The "vote Yes" side waged a terribly ineffective campaign because their message was aimed only at Catholics and others whose objection to same-sex marriage was based on a religious conviction that God does not approve of same-sex marriage. Their campaign strategy ignored the many voters who, either because their church (like many Protestant ones) supported same-sex marriage or because they were not particularly religious, did not believe that God condemned same-sex marriage.

The "vote Yes" side didn't tell these people the non-religious reason why same-sex marriage is bad: that giving a couple a marriage license means giving them formal social approval to produce a child, and in the case of a same-sex couple this is wrong because the only way a same-sex couple can produce a child is with donated sperm or egg, which necessarily inflicts on the child the psychological pain that comes from not having a normal bond with its biological mother and father.

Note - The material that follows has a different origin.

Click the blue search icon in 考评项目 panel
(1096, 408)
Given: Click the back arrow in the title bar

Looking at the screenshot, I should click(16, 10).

The "vote Yes" side didn't explain the secular role of marriage and laws restricting who can marry: We don't have laws about who can be business partners, or roommates, or friends etc. because these relationships do not produce children. The only reason laws about who can marry are legitimate is because society has a legitimate interest in who it approves of producing a child. We don't approve of siblings or people infected with syphilis producing a child, so we have laws against such marriages, and everybody knows these laws have nothing to do with hatred of siblings or denying people equal rights.

The "vote Yes" strategy should have been to explain why opposing same-sex marriage is about defending the psychological welfare of children, just as opposing sibling marriage is about defending the genetic welfare of children and opposing the marriage of syphilis-infected people is about defending the health welfare of children, and that none of these restrictions on who can marry have anything to do with denying anybody equal rights.

Had the "vote Yes" side waged this kind of campaign, I am quite certain that many of the people who voted "No" would have been persuaded to vote "Yes" no matter what their beliefs were about religion and God. People who understood the psychological pain that adopted children feel because of the absence of a bond with their biological parents, and who understood that adopting parents are not the cause of this pain but that couples (same-sex or otherwise) who use donated sperm or egg to conceive ARE the cause of this pain would have voted "Yes." The ones who would still have voted "No" would have been the people who think that the bond between a child and its biological mother and father counts for nothing. Such people are a very small minority.